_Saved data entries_
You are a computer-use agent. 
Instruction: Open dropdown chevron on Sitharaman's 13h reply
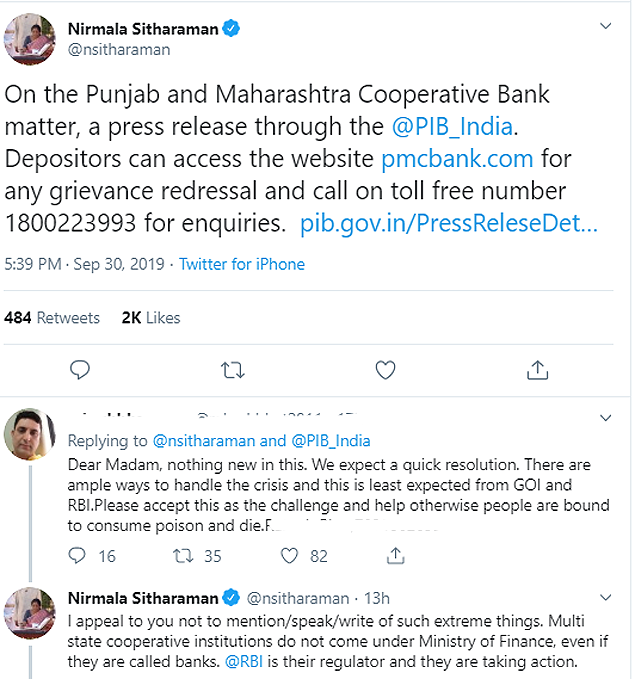605,598
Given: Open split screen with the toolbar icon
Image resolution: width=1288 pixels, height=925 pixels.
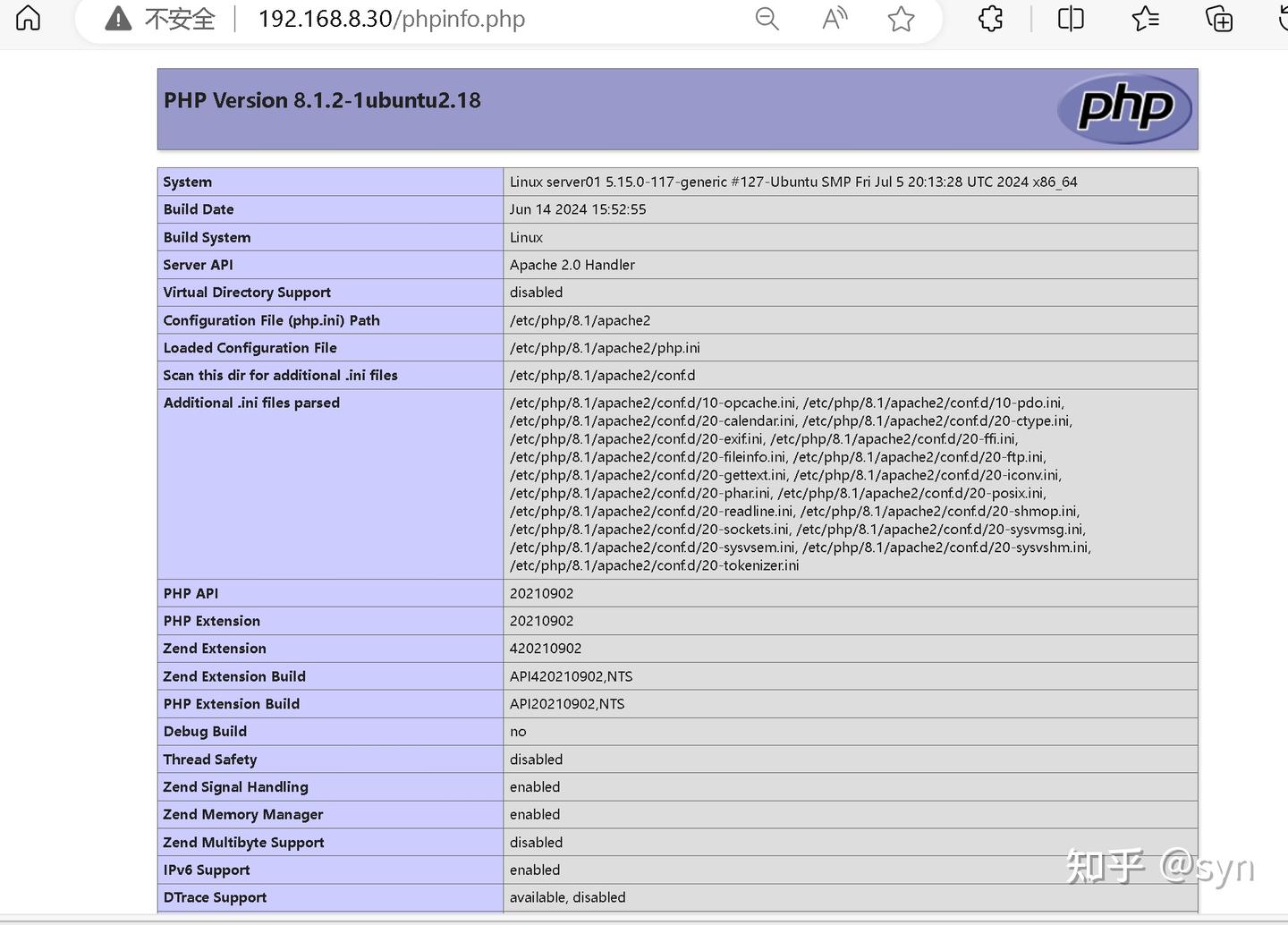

_What to produce_
Reproduce word for word the lines from the one containing "Instruction: Open dropdown" through the end of the data, both ends kept. Drop the pictures.

_Task solution_
Instruction: Open dropdown chevron on Sitharaman's 13h reply
605,598
Given: Open split screen with the toolbar icon
Image resolution: width=1288 pixels, height=925 pixels.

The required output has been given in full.